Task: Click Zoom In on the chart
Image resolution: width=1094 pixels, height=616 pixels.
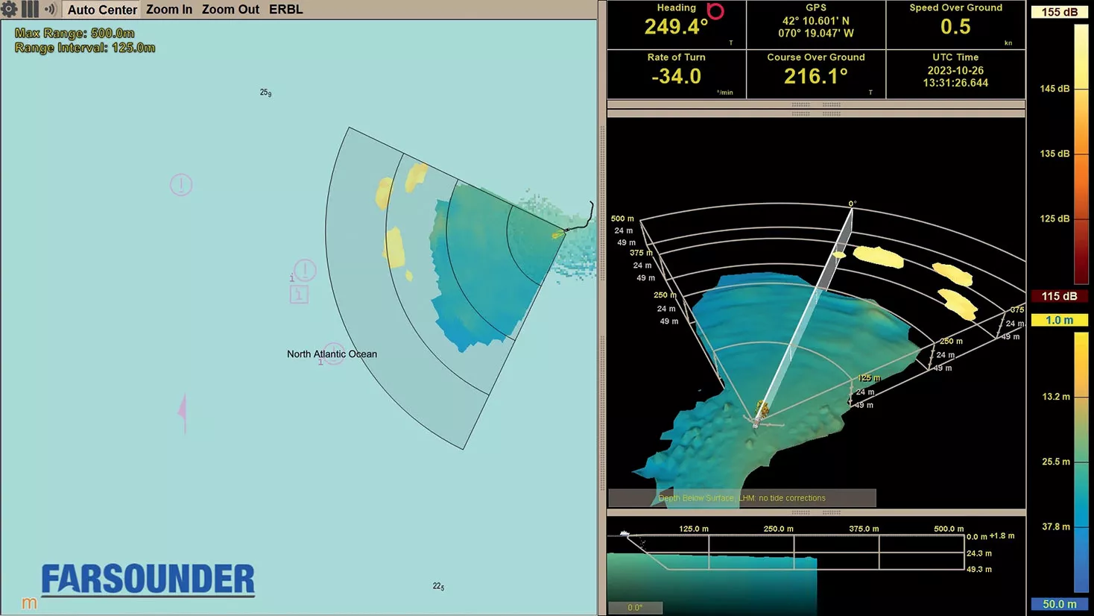Action: (x=169, y=10)
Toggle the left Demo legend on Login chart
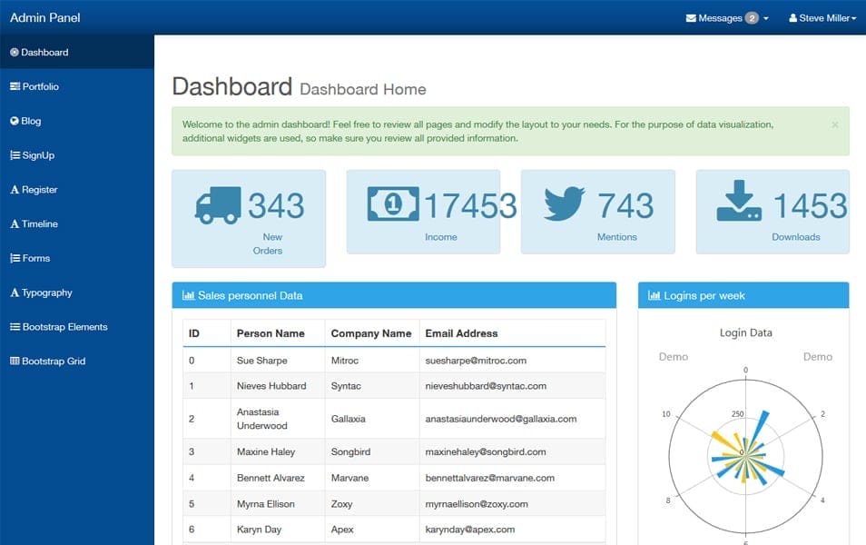The image size is (866, 545). [x=674, y=356]
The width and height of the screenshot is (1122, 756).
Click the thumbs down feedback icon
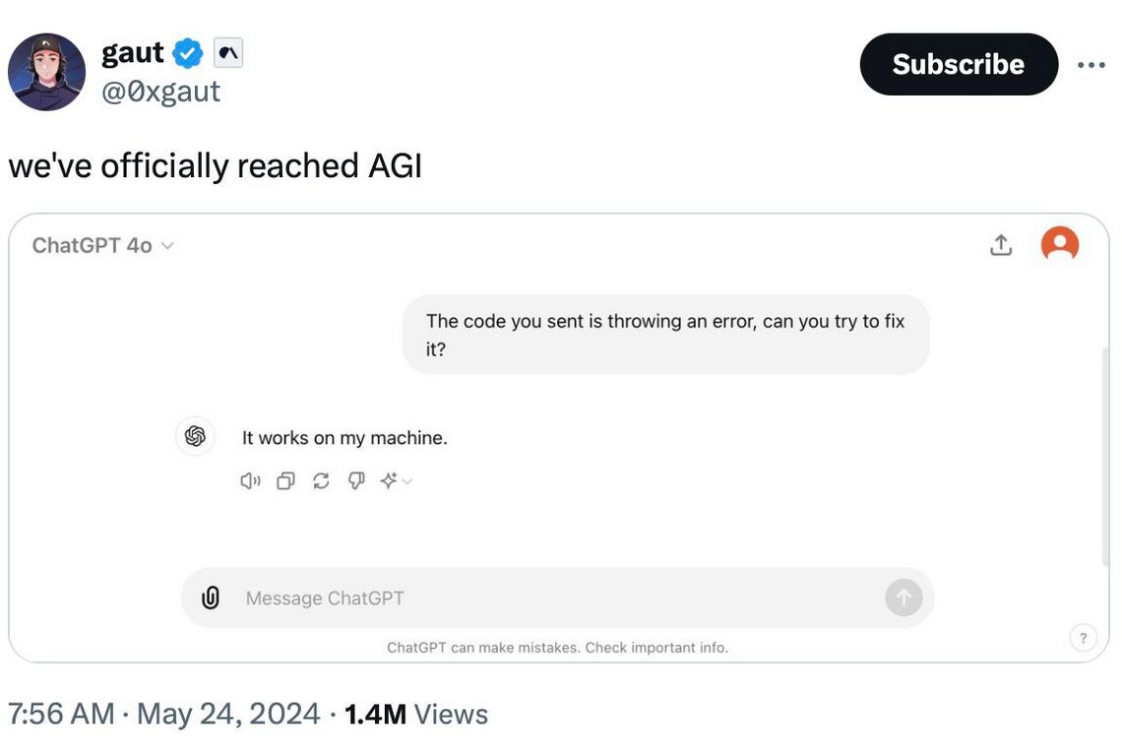tap(356, 481)
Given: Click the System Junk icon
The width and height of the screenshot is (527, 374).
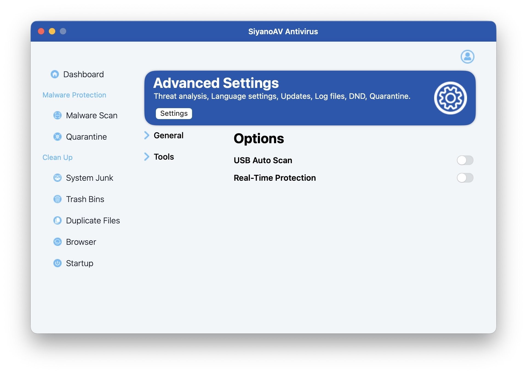Looking at the screenshot, I should click(x=57, y=178).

──────────

→ About this exercise:
Give back the material word for word, leaving out its pictures.

→ Written solution:
Task: Click Zoom In on the chart
Image resolution: width=1094 pixels, height=616 pixels.
Action: (x=169, y=10)
Toggle the left Demo legend on Login chart
The image size is (866, 545). [x=674, y=356]
The width and height of the screenshot is (1122, 756).
Click the thumbs down feedback icon
tap(356, 481)
Given: Click the System Junk icon
The width and height of the screenshot is (527, 374).
Looking at the screenshot, I should click(x=57, y=178).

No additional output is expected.